Please copy out the stretch of the data below, from the line containing "The height and width of the screenshot is (720, 1280). What" through the line containing "The image size is (1366, 768).", word for word.

Data on finding visible targets:
····················

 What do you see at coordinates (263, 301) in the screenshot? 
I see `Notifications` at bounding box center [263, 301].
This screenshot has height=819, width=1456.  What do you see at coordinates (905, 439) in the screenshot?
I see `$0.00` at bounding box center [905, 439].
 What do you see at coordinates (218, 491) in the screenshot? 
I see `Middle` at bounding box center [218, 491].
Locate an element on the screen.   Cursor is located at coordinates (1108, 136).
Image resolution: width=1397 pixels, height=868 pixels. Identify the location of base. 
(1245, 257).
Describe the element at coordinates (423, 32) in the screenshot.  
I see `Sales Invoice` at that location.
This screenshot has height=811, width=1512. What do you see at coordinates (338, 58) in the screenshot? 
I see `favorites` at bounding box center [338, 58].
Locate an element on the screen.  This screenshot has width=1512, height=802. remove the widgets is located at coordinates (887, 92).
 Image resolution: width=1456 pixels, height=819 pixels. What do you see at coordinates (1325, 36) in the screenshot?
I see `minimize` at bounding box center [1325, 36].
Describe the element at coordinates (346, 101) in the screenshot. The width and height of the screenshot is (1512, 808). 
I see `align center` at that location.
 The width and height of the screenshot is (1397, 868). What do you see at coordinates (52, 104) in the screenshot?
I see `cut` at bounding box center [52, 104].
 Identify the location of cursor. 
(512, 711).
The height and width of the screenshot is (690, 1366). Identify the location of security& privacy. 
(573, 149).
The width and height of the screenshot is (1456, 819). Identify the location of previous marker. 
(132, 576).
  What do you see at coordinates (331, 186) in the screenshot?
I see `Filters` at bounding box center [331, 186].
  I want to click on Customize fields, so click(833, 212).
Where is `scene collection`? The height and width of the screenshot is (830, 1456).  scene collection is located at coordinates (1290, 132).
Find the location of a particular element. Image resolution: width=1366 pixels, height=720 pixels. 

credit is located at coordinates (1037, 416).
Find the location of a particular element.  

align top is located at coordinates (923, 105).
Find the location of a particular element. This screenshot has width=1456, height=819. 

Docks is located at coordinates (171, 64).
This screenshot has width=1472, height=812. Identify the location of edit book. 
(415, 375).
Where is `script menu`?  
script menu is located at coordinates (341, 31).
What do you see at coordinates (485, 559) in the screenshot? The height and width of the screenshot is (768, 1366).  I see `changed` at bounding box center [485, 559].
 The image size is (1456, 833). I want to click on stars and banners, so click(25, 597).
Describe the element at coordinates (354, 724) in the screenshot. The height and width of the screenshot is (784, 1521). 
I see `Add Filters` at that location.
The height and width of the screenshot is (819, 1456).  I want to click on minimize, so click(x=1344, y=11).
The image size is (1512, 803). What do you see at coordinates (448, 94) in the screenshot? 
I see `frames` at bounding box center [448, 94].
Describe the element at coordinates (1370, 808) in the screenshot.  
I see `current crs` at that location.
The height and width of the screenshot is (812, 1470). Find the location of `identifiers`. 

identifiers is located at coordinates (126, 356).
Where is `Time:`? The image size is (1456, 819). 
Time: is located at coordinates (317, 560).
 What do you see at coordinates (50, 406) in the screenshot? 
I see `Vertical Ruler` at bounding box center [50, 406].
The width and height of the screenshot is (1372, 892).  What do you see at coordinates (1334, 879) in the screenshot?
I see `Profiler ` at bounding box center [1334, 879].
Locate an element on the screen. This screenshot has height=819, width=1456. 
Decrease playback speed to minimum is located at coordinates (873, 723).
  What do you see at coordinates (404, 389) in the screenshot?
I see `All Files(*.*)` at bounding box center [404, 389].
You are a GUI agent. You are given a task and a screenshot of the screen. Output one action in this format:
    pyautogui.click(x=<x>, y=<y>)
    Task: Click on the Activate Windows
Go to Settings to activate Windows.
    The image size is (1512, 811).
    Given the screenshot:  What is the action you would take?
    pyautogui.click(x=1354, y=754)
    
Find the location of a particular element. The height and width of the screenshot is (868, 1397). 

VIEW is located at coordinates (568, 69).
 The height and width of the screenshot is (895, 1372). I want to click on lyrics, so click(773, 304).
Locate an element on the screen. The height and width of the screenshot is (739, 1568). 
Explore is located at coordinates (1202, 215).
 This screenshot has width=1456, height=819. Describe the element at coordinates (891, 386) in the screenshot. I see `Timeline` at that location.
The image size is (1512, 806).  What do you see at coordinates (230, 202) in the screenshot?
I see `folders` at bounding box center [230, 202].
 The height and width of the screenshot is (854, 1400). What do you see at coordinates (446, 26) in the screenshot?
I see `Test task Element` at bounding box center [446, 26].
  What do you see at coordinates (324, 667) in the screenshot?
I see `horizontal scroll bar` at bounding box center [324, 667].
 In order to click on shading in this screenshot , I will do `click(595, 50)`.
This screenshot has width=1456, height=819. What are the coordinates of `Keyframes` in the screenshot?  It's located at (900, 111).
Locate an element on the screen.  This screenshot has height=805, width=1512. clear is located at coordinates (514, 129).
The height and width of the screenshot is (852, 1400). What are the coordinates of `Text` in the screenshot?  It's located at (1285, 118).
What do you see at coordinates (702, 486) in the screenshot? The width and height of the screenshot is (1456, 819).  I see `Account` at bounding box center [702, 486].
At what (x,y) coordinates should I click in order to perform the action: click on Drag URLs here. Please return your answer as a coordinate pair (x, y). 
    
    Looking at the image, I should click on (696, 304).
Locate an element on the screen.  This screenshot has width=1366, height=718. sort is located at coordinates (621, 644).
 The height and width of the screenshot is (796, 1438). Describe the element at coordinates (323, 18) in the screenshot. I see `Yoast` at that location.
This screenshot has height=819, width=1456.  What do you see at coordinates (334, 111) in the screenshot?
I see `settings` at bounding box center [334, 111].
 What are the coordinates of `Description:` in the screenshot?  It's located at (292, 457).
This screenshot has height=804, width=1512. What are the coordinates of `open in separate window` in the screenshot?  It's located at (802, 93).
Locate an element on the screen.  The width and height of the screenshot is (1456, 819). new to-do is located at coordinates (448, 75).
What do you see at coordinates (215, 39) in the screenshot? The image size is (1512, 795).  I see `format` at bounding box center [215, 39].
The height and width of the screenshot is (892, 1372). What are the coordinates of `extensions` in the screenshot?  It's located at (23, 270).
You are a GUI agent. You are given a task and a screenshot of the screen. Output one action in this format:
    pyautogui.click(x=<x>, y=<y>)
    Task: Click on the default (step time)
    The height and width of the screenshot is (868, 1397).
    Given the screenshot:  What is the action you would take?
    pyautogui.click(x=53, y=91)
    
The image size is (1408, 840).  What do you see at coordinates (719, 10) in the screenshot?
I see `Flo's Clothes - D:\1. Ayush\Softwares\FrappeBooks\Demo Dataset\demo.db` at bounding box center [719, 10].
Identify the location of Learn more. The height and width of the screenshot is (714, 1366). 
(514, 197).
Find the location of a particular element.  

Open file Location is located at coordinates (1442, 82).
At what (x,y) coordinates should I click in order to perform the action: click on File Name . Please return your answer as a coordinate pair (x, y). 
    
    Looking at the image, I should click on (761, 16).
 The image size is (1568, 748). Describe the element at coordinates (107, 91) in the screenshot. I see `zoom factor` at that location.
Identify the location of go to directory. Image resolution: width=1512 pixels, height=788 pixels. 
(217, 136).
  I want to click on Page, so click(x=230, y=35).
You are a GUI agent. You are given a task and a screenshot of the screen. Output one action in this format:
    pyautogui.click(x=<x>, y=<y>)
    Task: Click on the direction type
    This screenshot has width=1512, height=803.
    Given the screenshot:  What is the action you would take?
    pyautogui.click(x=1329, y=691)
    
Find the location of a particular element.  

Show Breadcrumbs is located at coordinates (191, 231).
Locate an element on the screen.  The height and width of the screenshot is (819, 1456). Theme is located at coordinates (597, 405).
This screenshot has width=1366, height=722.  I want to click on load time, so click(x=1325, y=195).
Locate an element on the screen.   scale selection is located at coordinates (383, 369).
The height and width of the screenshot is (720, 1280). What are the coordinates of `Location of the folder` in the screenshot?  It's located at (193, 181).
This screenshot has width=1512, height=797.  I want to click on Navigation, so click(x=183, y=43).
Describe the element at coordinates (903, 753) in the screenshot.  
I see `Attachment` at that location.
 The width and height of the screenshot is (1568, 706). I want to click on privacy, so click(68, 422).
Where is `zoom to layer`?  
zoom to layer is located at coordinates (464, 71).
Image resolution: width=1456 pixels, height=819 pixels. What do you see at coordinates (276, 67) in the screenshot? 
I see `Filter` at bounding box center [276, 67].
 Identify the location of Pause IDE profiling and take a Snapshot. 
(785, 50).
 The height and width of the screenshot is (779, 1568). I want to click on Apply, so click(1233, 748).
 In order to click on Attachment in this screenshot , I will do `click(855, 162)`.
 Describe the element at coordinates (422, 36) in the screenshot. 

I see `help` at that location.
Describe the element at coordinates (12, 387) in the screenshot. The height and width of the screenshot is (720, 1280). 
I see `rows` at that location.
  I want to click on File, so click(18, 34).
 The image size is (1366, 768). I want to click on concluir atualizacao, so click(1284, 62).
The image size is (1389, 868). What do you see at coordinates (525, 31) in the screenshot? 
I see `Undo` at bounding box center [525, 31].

····················

- _WRITTEN ANSWER_
The height and width of the screenshot is (720, 1280). What are the coordinates of `Location of the folder` in the screenshot?  It's located at (193, 181).
This screenshot has width=1512, height=797.  I want to click on Navigation, so click(x=183, y=43).
Describe the element at coordinates (903, 753) in the screenshot.  
I see `Attachment` at that location.
 The width and height of the screenshot is (1568, 706). I want to click on privacy, so click(68, 422).
Where is `zoom to layer`?  
zoom to layer is located at coordinates (464, 71).
Image resolution: width=1456 pixels, height=819 pixels. What do you see at coordinates (276, 67) in the screenshot? 
I see `Filter` at bounding box center [276, 67].
 Identify the location of Pause IDE profiling and take a Snapshot. 
(785, 50).
 The height and width of the screenshot is (779, 1568). I want to click on Apply, so click(1233, 748).
 In order to click on Attachment in this screenshot , I will do `click(855, 162)`.
 Describe the element at coordinates (422, 36) in the screenshot. 

I see `help` at that location.
Describe the element at coordinates (12, 387) in the screenshot. The height and width of the screenshot is (720, 1280). 
I see `rows` at that location.
  I want to click on File, so click(18, 34).
 The image size is (1366, 768). I want to click on concluir atualizacao, so click(1284, 62).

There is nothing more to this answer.